Thanks very much, Mr. Chair and members. It's a pleasure to be here on a nice sunny day. You might not know, but I set a Guinness record. I only served about 13 months in what we call “military capital punishment” here in Ottawa.
I'm often introduced as the most experienced peacekeeper in the world. The thing is that the people who are kind enough to say that don't understand why. It's not because of the number of missions I've done—which is a lot, nine in total—but it's for a couple of other reasons. I've served at every rank from lieutenant to major general on peacekeeping duty, with the exception of full colonel. Having done that, I've see it at the very sharp end and I've seen it at the political end. I'm the only Canadian to have commanded a UN mission. Now you're all thinking, well, what about E.L.M. Burns, what about General Clive Milner in Cyprus—the father not the son—and what about Roméo Dallaire. They all had an SRSG, a special representative of the secretary-general, who was in charge of the mission. They were commanding the military component.

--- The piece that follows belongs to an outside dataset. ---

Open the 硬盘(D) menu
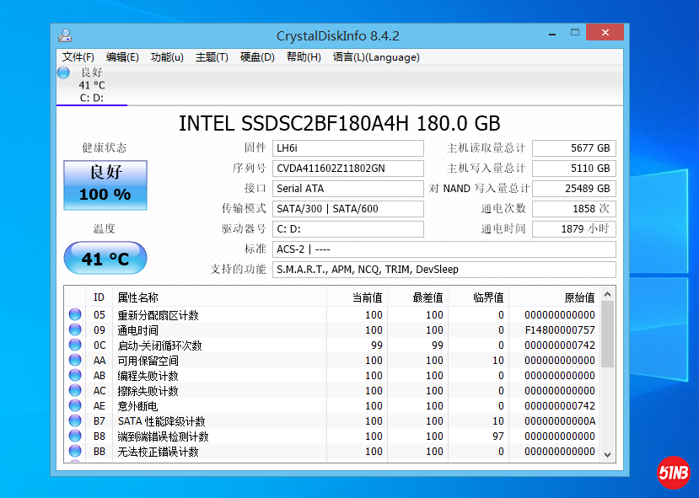This screenshot has height=498, width=699. 257,57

In my command in central America just before the wall came down, I had no SRSG or political adviser. I dealt directly with the five central American presidents on a face-to-face basis on a regular basis, implementing the Esquipulas II agreement. It was very easy in Nicaragua. Violeta Chamorro was a graduate of McGill University, and four of her cabinet members were graduates of McGill University. She said that if you turned back the collar in her cabinet—the youngest cabinet in the world—you'd see “Made in Canada”.

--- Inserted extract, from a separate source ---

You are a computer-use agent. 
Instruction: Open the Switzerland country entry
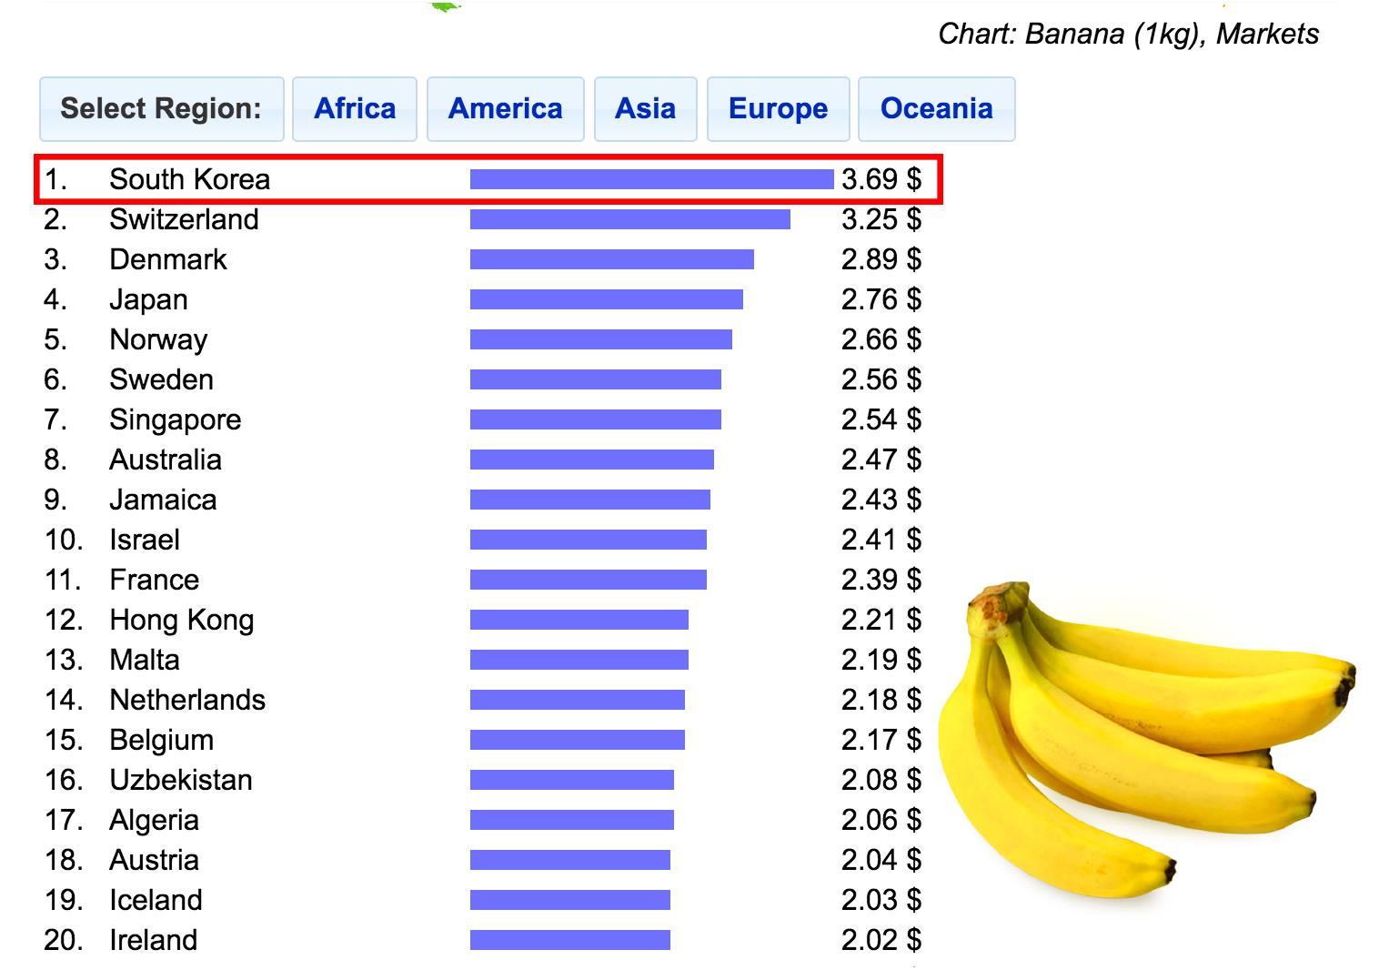click(184, 219)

If I had a problem, I could go to the presidents, and if they couldn't sort it out as far as the ceasefire went, then we could go to New York because each of those countries had a delegation at New York and had a flag flying in front of the building. We could directly deal with them in that way and resolve the issue, which happened on a regular basis.
Now in actual fact, I commanded two UN missions without an SRSG, and when I say “sector Sarajevo” that won't make sense to you because we were working within UNPROFOR. However, within a couple of weeks of setting up sector Sarajevo in the summer of 1992, when all the shit was flying in Sarajevo as opposed to up on the Croatian border, the UN ordered me to deal directly with the UN. I would inform my commander at UNPROFOR, Satish Nambiar, one of the finest gentlemen I've ever worked with, the Indian three-star who was rated number one out of 96 three-stars in the Indian Army. I would send him info copies of what I was dealing with, with regard to the UN.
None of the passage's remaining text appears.